Recently, I wrote about my conversation with Benjamin Lira, a University of Pennsylvania Doctoral Student & Researcher on the potential use of AI in college admission review. I first met Lira on a counselor webinar also featuring the Common App President/CEO, hosted by Brennan Barnard: Director of College Counseling, Khan Lab School. This conversation was so enlightening with regard to how the Common App views essay writing, along with what they’re hearing from more than 1,000 member colleges.
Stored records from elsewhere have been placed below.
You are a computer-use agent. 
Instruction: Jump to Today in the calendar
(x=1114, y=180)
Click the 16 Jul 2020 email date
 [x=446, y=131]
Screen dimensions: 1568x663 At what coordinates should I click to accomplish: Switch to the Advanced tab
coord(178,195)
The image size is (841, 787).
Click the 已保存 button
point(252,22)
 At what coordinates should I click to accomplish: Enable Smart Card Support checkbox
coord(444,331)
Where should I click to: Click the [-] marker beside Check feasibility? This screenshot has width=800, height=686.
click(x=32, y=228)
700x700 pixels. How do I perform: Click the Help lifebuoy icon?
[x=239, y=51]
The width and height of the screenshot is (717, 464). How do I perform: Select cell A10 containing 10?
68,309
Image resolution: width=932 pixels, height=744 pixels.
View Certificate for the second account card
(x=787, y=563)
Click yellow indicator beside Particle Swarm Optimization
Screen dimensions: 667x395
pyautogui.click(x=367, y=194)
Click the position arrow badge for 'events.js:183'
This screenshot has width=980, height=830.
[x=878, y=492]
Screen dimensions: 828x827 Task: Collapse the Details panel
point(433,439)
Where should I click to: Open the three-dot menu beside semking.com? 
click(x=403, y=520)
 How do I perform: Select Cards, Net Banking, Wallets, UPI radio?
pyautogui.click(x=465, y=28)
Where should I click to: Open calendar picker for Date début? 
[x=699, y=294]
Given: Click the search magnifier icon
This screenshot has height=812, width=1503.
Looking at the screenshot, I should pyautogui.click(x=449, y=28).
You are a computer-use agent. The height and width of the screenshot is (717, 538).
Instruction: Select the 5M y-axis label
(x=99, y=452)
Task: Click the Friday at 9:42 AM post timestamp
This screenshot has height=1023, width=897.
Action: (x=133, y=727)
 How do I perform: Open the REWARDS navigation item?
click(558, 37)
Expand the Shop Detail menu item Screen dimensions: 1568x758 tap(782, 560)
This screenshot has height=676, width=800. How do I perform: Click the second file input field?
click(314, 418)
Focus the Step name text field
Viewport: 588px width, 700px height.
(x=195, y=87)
The Common App, a dominant leader in the college admissions space, saw 1.2 million unique college applications last year. Total applications and applications per student continue to rise, fueled by the test-optional wave. Students have always been asked to check boxes on the Common App assuring readers that the work is authentic and the student’s own. Last cycle, they added another affirmation statement, reinforcing how important authentic work is in the application. Common App President/CEO Jenny Rickard shared WHY human-written essays are critical: “We need students to remain human so the humans can see their humanity.” She elaborated on how important authenticity is in the college essay: “The key…is that it’s representative of who they are and not who someone else thinks they are.” Also, Rickard reminded us that “the admission officer is a human being…(who) wants to learn about a student…you don’t necessarily learn about a student from seeing a character score from AI or learn about their context without reading the essay.”
Rickard also referenced a New York Times opinion article, “Human This Christmas,” by Tressie McMillan Cottom, award-winning author and UNC Sociology professor. Cottom discusses the academic concern surrounding ChatGPT in addition to the limitations of machine-generated text: “Tech is not supposed to be human. It is only ever supposed to be humanoid.” She adds, “ChatGPT impersonates sentiment with sophisticated word choice but still there’s no élan. The essay does not invoke curiosity or any other emotion. There is a voice, but it is mechanical. It does not incite, offend, or seduce.”
Bottom line: your essay is YOUR story. The critical SHOW (not tell) that gives your essay magic comes from YOUR archives, YOUR life, YOUR brain. A machine cannot know your personal experiences that provide the colorful background and unique support for YOU. When I think of all of the amazing essays I’ve read over the years, I remember the incredible personal experiences, aha moments, and perspectives students share. There’s nothing robotic about that. Rickard said it best: “It’s incumbent on us to keep the humanity in the process.”